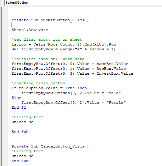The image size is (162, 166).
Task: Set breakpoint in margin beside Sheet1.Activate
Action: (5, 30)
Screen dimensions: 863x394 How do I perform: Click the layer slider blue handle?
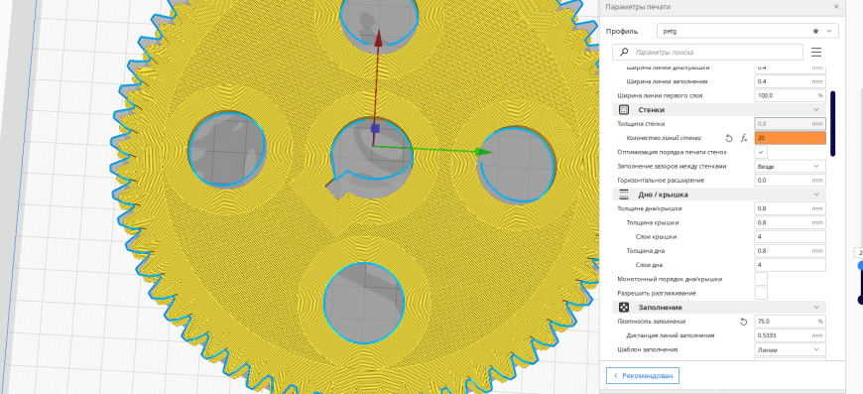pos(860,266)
--------------------------------------------------
** Work required **
Convert the listing above into a numbered list, omitting any blank lines. Leave the pictures out of the result.

** Final answer **
1. The image size is (162, 166).
2. Task: Set breakpoint in margin beside Sheet1.Activate
3. Action: (5, 30)
4. Screen dimensions: 863x394 How do I perform: Click the layer slider blue handle?
5. pos(860,266)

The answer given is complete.